References

Ramgopal S, Owusu-Ansah S, Crowe RP, Okubo M, Martin-Gill C Association of midazolam route of administration and need for recurrent dosing among children with seizures cared for by emergency medical services. Epilepsia. 2024; 65:(5)1294-1303 https://doi.org/10.1111/epi.17940

Ramgopal S, Horvat CM, Macy ML, Cash RE, Sepanski RJ, Martin-Gill C Establishing outcome-driven vital signs ranges for children in the prehospital setting. Acad Emerg Med. 2024; 31:(3)230-238 https://doi.org/10.1111/acem.14837

Spotlight on Research

02 July 2024
Volume 16 · Issue 7

Is Intranasal Midazolam as effective as other routes of administration—who nose?

Seizures are among the most common conditions of childhood attended by emergency medical services (EMS), forming between 6 and 9% of emergency calls to children. Delayed administration of anticonvulsants has been shown to increase in-hospital mortality. Improving prehospital management of seizures is therefore a priority for research.

In America, the National Association of State EMS Officials protocols for EMS advocate the use of intramuscular (IM) and intranasal (IN) midazolam and other medications, rather than using intravenous (IV) or intraosseous (IO) routes. Previous studies suggest that IN midazolam led to a greater need for subsequent doses, while other studies show underdosing of midazolam by EMS when dealing with children.

This retrospective cohort study used anonymised prehospital patient care records sourced from the 2018–2022 ESO data collaborative (Austin, Texas) to evaluate the association of the route of midazolam administration with the use of additional midazolam doses for children cared for by the EMS. The sample included 2923 encounters with children who were given at least one weight-appropriate dose of midazolam by EMS for a seizure. The first administrations of midazolam within the cohort were 46.3% IM, 21.8% IN and 31.9% IV. The association in logistic regression models, adjusted for age, vital signs, pulse oximetry, level of consciousness, and time spent with the patient, were evaluated.
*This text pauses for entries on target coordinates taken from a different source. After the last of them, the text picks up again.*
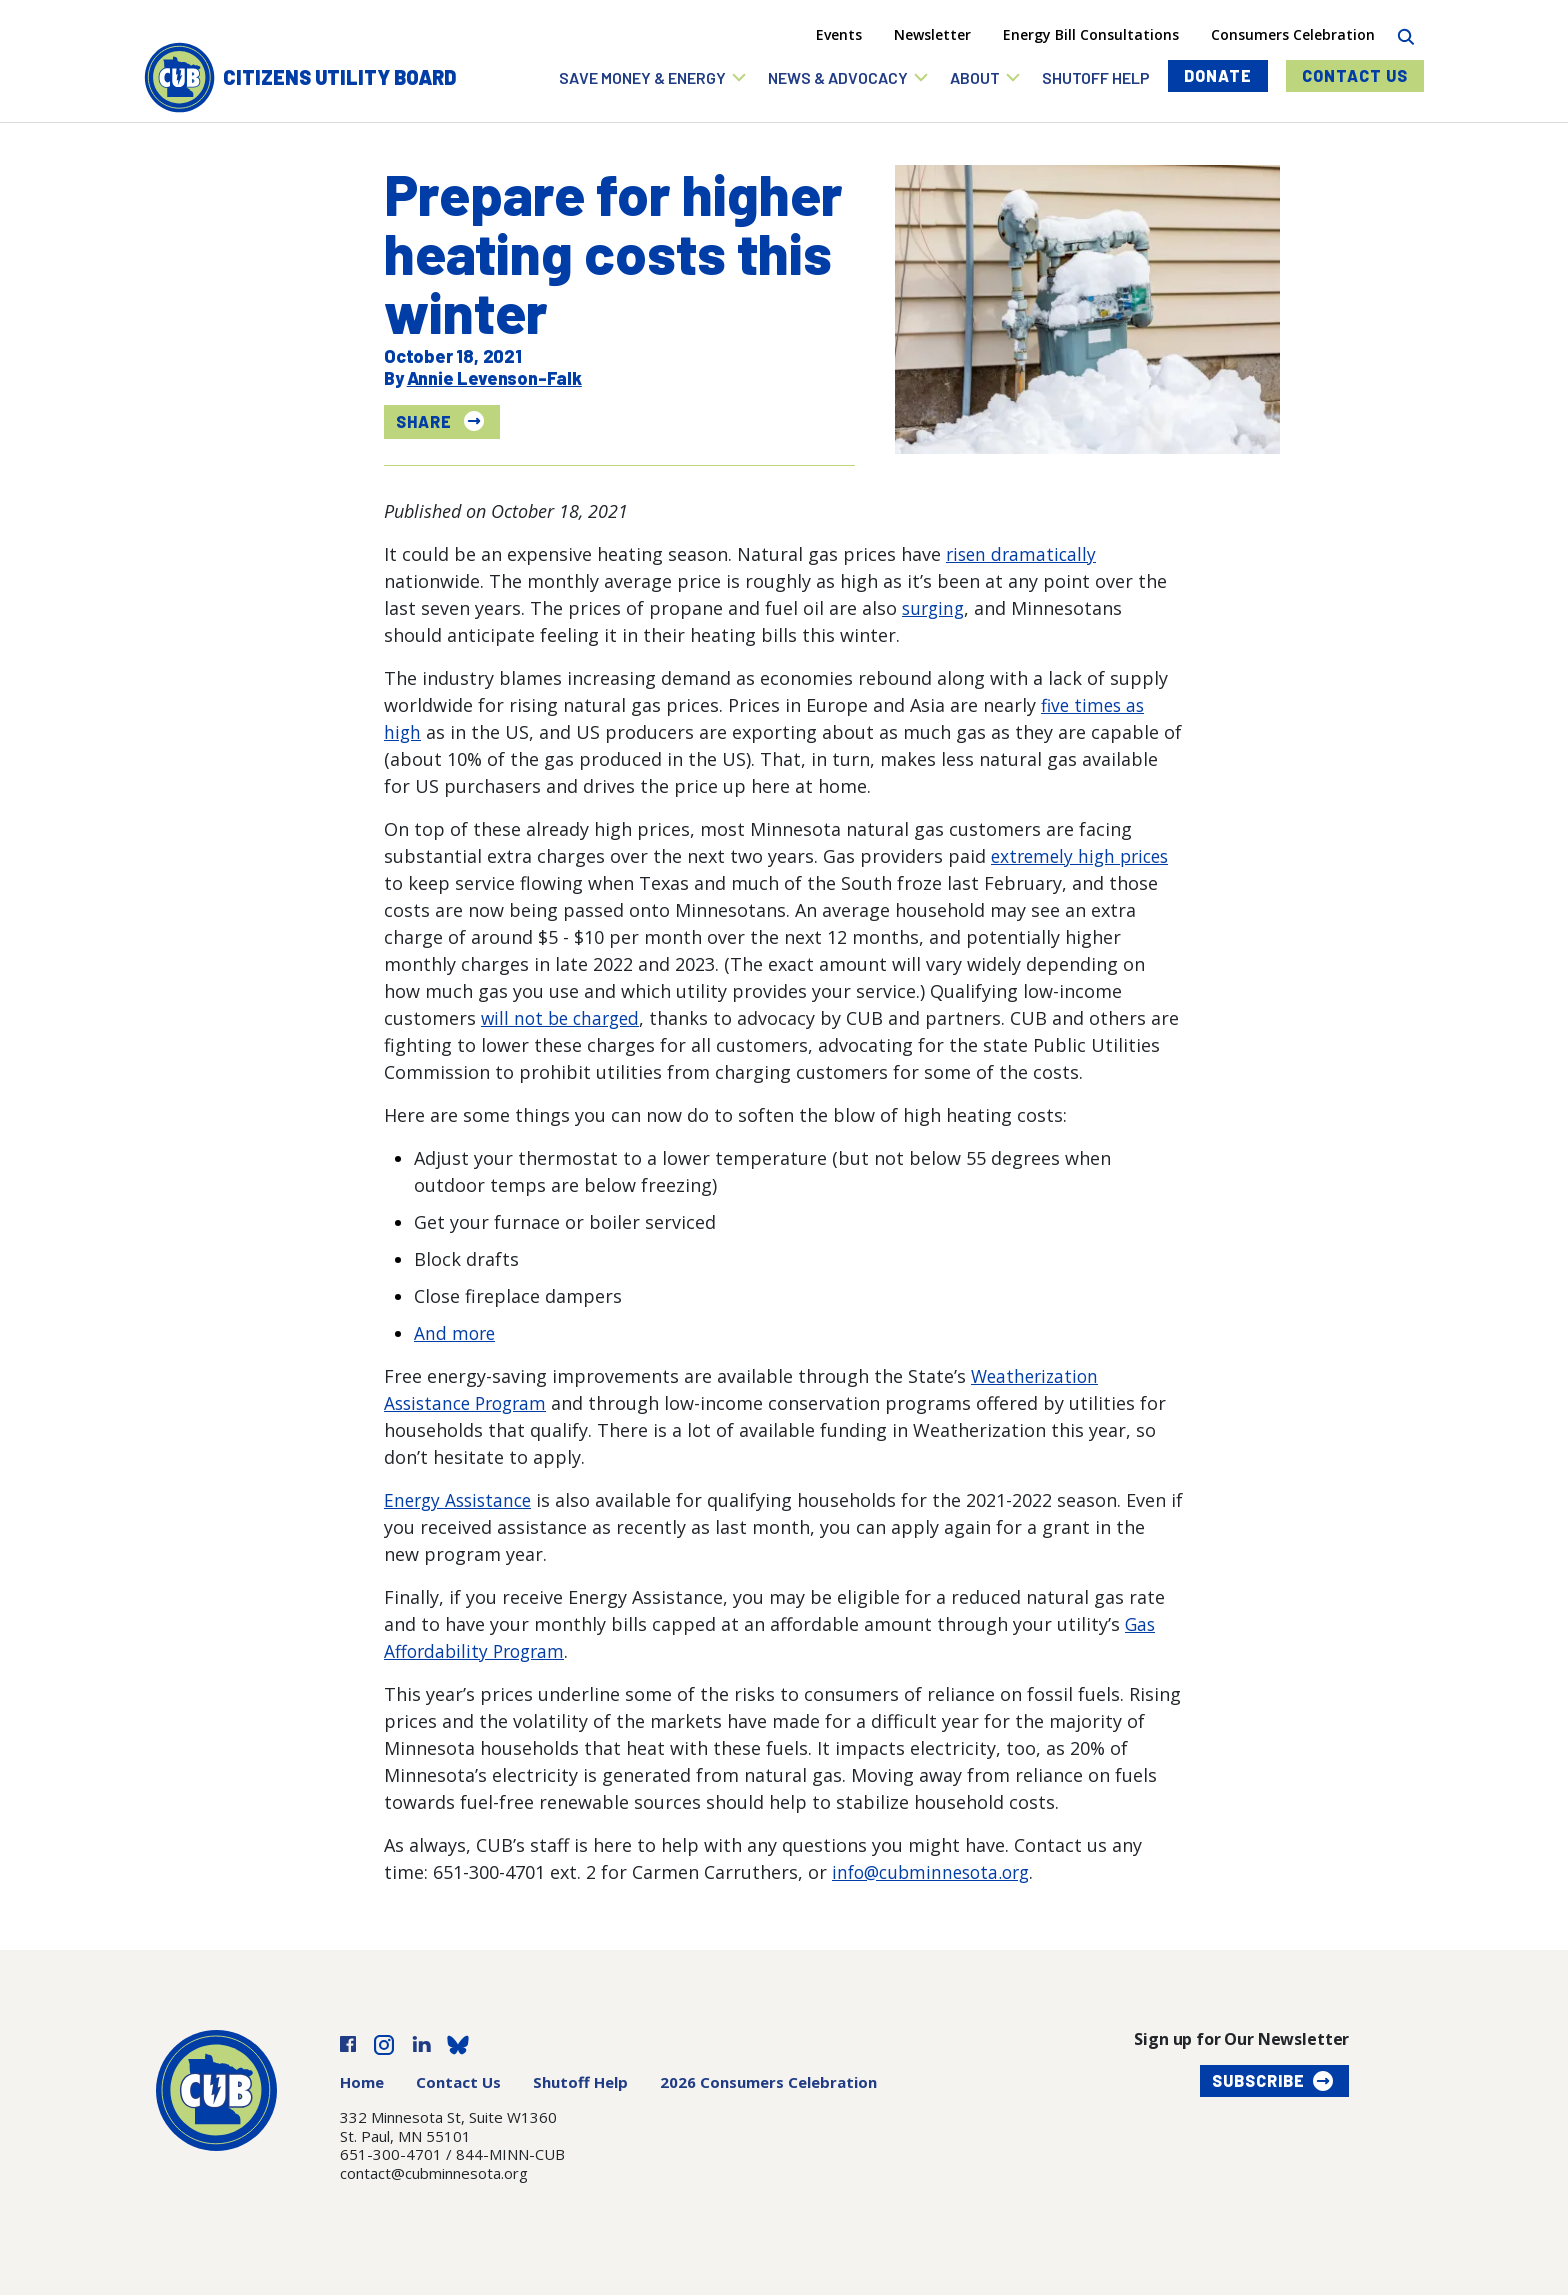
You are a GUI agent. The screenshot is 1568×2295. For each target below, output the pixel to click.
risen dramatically (1023, 554)
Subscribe (1258, 2080)
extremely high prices (1084, 856)
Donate (1218, 75)
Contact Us (1355, 75)
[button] (653, 77)
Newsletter (932, 34)
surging (935, 608)
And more (456, 1333)
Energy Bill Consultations (1091, 34)
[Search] (1405, 34)
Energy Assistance (461, 1500)
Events (839, 34)
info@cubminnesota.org (936, 1872)
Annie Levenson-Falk (494, 378)
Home (362, 2082)
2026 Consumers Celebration (768, 2082)
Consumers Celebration (1293, 34)
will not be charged (564, 1018)
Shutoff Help (580, 2082)
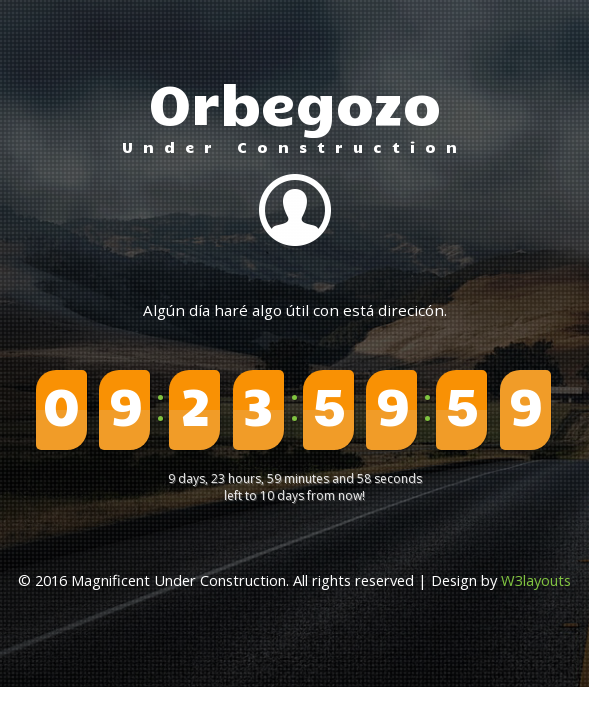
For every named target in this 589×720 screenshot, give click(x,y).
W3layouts (536, 580)
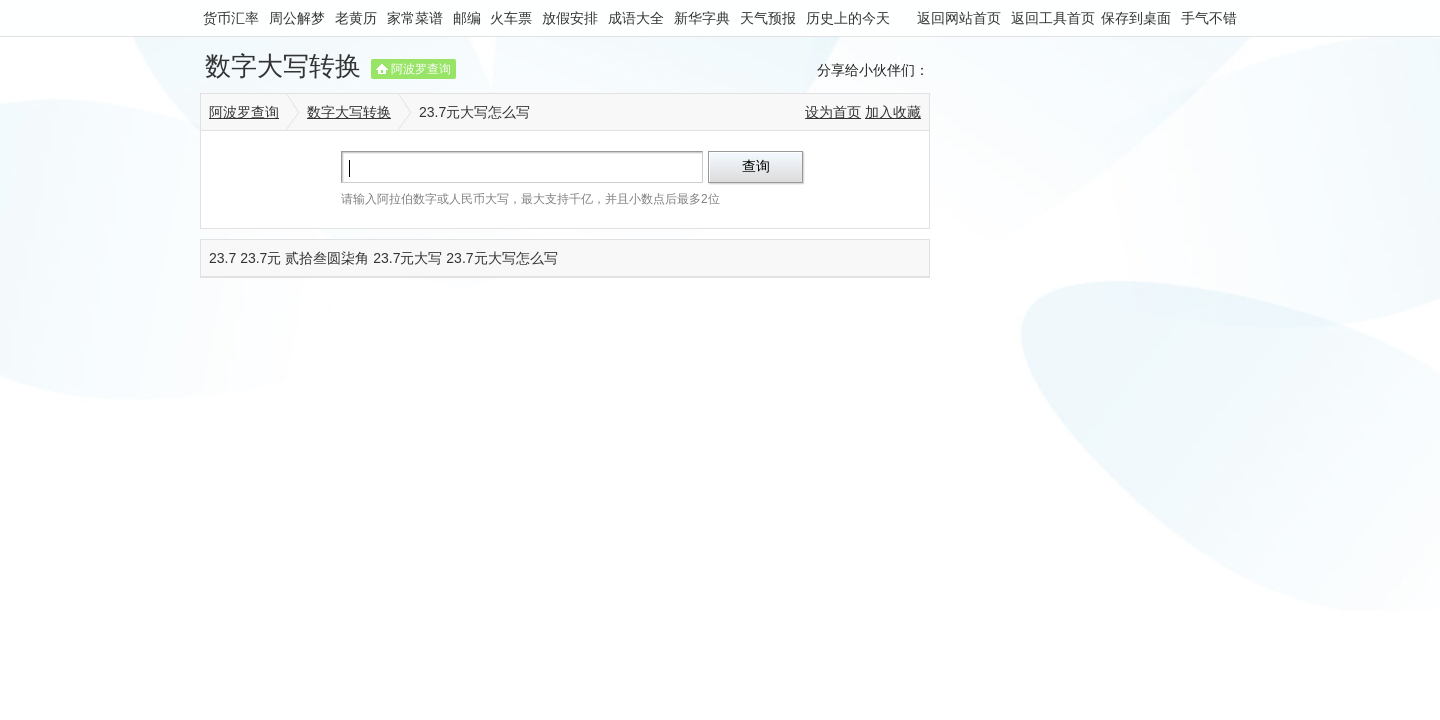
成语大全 (636, 18)
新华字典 (702, 18)
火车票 (511, 18)
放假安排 (570, 18)
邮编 (467, 18)
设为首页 (833, 112)
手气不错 (1209, 18)
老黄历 (356, 18)
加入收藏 (893, 112)
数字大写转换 (283, 66)
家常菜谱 (415, 18)
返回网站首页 (959, 18)
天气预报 (768, 18)
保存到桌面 (1136, 18)
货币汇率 (231, 18)
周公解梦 (297, 18)
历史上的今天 (848, 18)
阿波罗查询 (421, 69)
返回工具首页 (1053, 18)
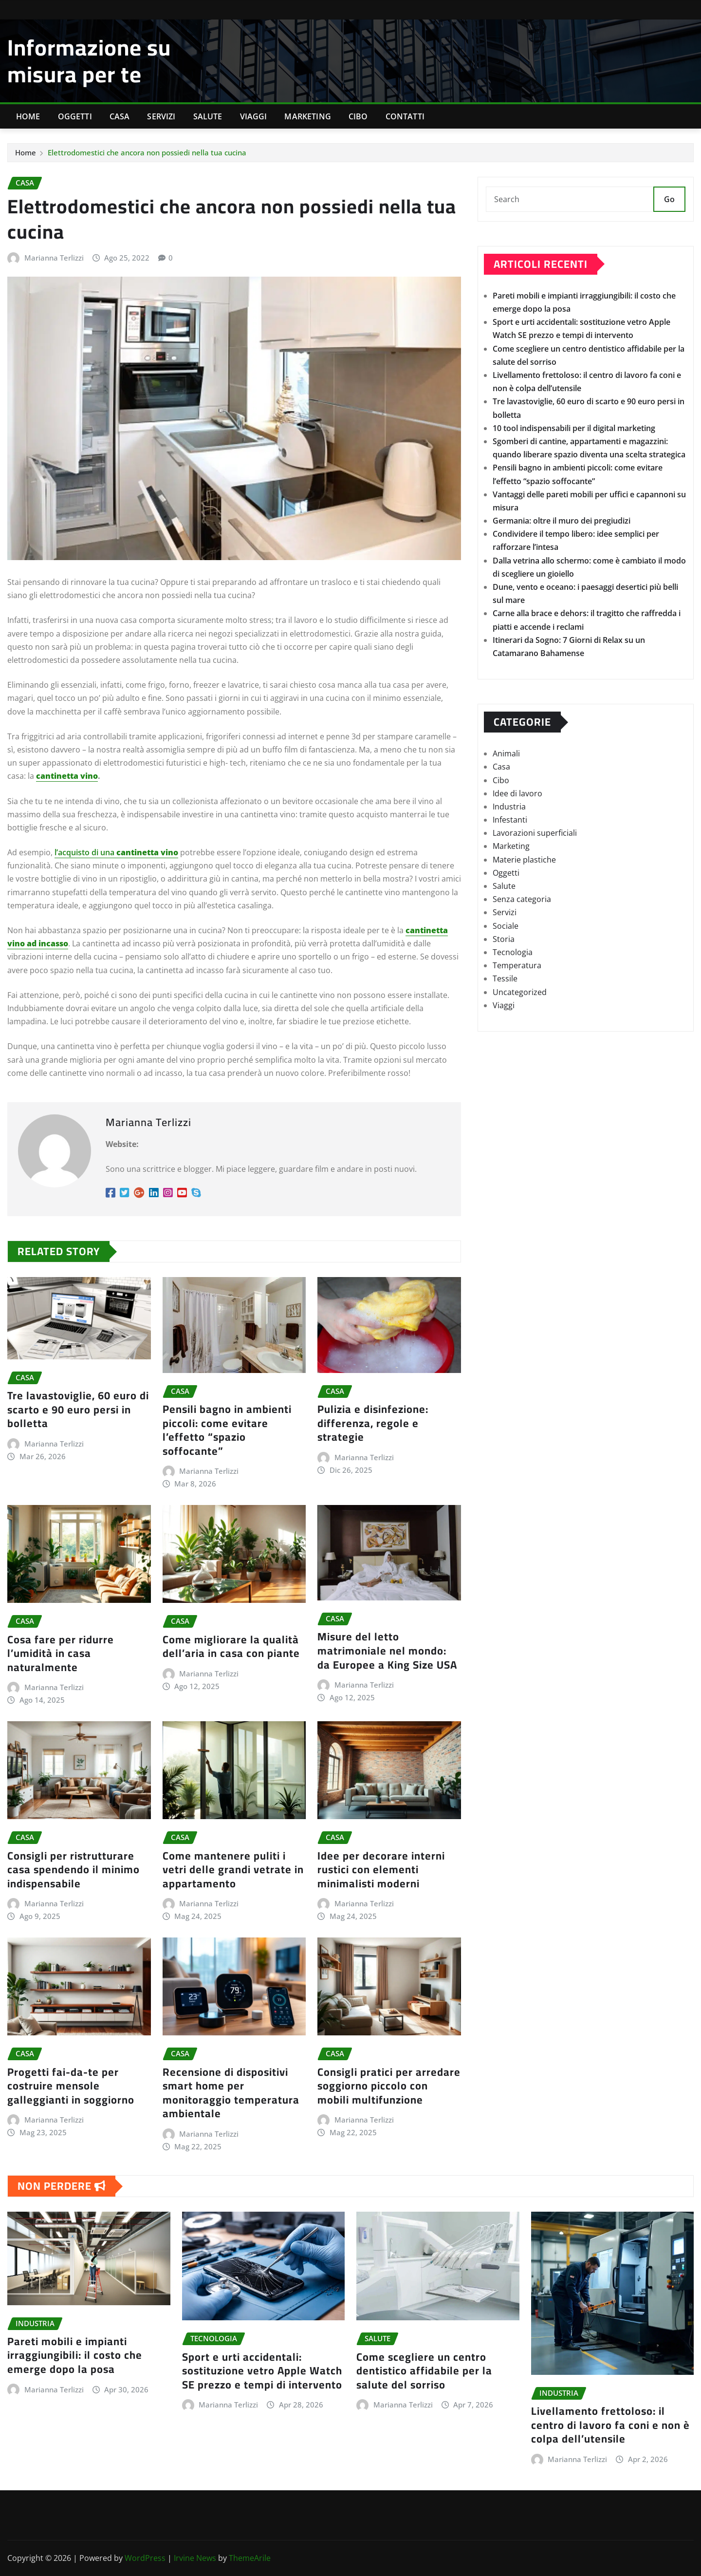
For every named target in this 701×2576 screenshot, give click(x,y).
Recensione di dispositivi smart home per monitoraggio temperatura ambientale (231, 2093)
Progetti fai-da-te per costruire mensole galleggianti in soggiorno (70, 2086)
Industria (509, 806)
The results showed that the median time of the first dose was similar between IM and IN midazolam administration (7.3 minutes, IQR=4.6–12.5 minutes for IM; 7.8 minutes, IQR=4.5–13.4 for IN). However, a longer time was observed for IV midazolam (13.1 minutes, IQR=8.2–19.4). A total of 626 patients (21.4%) required at least one additional dose of benzodiazepine. In those patients, the percentages based upon the route of administration of the first dose were: 21.6% IM, 25.4% IN and 18.5% IV.

The authors concluded that IN midazolam was associated with greater need of repeated benzodiazepine dosing in relation to IM administration; however, they recognised that cofounding factors may have affected this. As usual…more research required!

Improving assessment of children in the prehospital setting—it's vital!

Measuring vital signs in children is essential to assessing the risk of deterioration and informing diagnosis and management. While a system-wide paediatric observations-tracking approach is being implemented in the UK to recognise and respond to deterioration in children who are in hospital, it has been recognised that further work is required to assess the utility of paediatric early warning systems in prehospital care.

This retrospective cross-sectional study described the association between vital signs, for children in the prehospital setting, and their receipt of potentially lifesaving interventions (LSI) by EMS. EMS encounters with children (0 to <18 years) from 2022 in the National Emergency Medical Services Information System were analysed. The primary exposures were heart rate (HR), respiratory rate (RR), systolic blood pressure (SBP) and pulse oximetry; the first recorded value of each vital sign was evaluated. LSI was the primary outcome measure.

Data from 987 515 children (median age: 10 years) were analysed: 96.8% (n= 956 045) had a documented HR; 95.8% (n= 946 130) had documented RR; 90% (n= 889 173) had documented pulse oximetry; and 81.8% (n= 807 336) had documented SBP. An LSI occurred in 4.3% (n=42 609) of encounters, including 2.1% (n=20 406) respiratory procedures; 1.2% (n=12 338) resuscitative interventions; and 2.0% (n=19 295) medication administration.

The detailed statistical analysis enabled calculation of cut-off criteria for specificity (children requiring LSI) and sensitivity (children not needing LSI). Using higher specificity criteria can identify children more likely to deteriorate; these criteria could be used in prehospital protocols aimed at identifying children requiring frequent ongoing vital signs assessments and closer monitoring.

Conversely, higher sensitivity cut-off criteria can identify children at lowest risk and, therefore, facilitate the refinement of prehospital protocols relating to non-transports, including children who could be transported to hospital by basic instead of PALS providers.